PAGE
--------------------------------------------------

L'histoire de la Croatie, ou la région où se trouve ce pays, remonte à la préhistoire. Cependant, peu de preuves suggèrent l'existence de colonies ou de peuples particulièrement importants à cette époque. Des restes de Néandertaliens ont été découverts en Croatie, dont l'âge est estimé à plus de 30 000 ans. Plus tard, vers 1000 avant notre ère, des peuples illyriens s'installèrent dans les régions auxquelles ils donnèrent leur nom. Parmi elles, les Histri (en Istrie) et les Delmati (en Dalmatie) vécurent sur le continent et sur certaines îles. Les Grecs conquirent ensuite des parties de l'actuelle Croatie au IVe siècle avant notre ère; leurs principales colonies étaient établies dans des îles le long de la mer Adriatique.
Les tribus illyriennes fondèrent plusieurs États qui furent conquis les uns après les autres par les Romains au IIe siècle et au Ier siècle avant notre ère.
1.1 Une province romaine
La région de la plaine de Pannonie, longtemps occupée par des populations celtes, devient une province romaine de Pannonie en l'an 20. Sous Trajan, en 105, la Pannonie fut scindée en Pannonie supérieure et en Pannonie inférieure. Pendant quelques siècles, l'Empire romain devait occuper les provinces de Pannonie et de Dalmatie.

--------------------------------------------------

DONNÉES ENREGISTRÉES
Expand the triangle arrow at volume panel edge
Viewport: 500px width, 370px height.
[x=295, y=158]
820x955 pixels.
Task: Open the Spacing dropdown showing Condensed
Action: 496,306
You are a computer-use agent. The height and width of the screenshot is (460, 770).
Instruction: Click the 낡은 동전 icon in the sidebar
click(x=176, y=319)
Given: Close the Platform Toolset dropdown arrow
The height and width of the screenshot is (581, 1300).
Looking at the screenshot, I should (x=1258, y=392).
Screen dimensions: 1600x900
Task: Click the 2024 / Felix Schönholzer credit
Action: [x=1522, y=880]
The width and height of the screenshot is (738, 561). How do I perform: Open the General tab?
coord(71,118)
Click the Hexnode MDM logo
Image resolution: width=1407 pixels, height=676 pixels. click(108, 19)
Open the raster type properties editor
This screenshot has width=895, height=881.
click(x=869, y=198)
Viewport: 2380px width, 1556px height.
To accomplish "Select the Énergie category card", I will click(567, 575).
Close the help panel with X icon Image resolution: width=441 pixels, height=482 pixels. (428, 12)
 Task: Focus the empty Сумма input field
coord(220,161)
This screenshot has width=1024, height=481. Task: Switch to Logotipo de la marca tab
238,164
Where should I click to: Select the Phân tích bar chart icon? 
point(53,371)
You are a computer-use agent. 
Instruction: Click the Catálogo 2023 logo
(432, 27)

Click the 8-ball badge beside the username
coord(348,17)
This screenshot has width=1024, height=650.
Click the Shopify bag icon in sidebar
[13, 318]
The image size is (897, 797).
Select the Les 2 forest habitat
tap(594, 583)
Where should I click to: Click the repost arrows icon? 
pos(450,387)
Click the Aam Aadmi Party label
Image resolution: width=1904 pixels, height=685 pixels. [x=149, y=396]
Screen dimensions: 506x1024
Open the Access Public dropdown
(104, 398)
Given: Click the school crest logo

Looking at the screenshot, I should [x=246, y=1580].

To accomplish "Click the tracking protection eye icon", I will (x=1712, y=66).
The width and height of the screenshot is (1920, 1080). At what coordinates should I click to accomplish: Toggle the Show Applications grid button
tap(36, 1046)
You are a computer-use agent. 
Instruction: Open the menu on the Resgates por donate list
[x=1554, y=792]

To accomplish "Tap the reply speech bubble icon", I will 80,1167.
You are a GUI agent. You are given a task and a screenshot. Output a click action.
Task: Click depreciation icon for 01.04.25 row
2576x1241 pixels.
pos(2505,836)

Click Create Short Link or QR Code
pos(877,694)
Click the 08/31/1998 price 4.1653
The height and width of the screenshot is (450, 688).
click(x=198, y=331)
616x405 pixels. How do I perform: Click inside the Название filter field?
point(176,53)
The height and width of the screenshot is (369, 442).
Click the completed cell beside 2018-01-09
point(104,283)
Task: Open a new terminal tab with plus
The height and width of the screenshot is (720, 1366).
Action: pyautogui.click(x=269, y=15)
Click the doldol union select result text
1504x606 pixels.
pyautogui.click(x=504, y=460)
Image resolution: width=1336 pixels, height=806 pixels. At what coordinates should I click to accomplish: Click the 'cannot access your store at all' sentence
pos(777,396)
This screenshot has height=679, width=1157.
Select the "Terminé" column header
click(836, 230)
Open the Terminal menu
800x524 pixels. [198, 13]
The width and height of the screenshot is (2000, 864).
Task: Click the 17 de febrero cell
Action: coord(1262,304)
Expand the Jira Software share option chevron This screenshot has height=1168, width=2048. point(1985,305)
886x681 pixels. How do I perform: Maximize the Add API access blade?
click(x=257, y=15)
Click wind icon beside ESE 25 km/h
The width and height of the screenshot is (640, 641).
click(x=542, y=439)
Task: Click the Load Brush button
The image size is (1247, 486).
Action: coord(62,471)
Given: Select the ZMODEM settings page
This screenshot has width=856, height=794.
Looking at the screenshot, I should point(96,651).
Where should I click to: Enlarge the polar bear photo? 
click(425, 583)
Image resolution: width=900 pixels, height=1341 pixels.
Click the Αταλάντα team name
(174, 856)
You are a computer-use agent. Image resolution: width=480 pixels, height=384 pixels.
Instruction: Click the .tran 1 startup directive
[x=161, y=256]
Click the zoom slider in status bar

--------------------------------------------------

CONSIGNES
Pouvez-vous recopier mot pour mot le passage du texte sur l'histoire de la Croatie qui va de « Les tribus illyriennes » à « avant notre ère. » ?

RÉPONSE COMPLÈTE
Les tribus illyriennes fondèrent plusieurs États qui furent conquis les uns après les autres par les Romains au IIe siècle et au Ier siècle avant notre ère.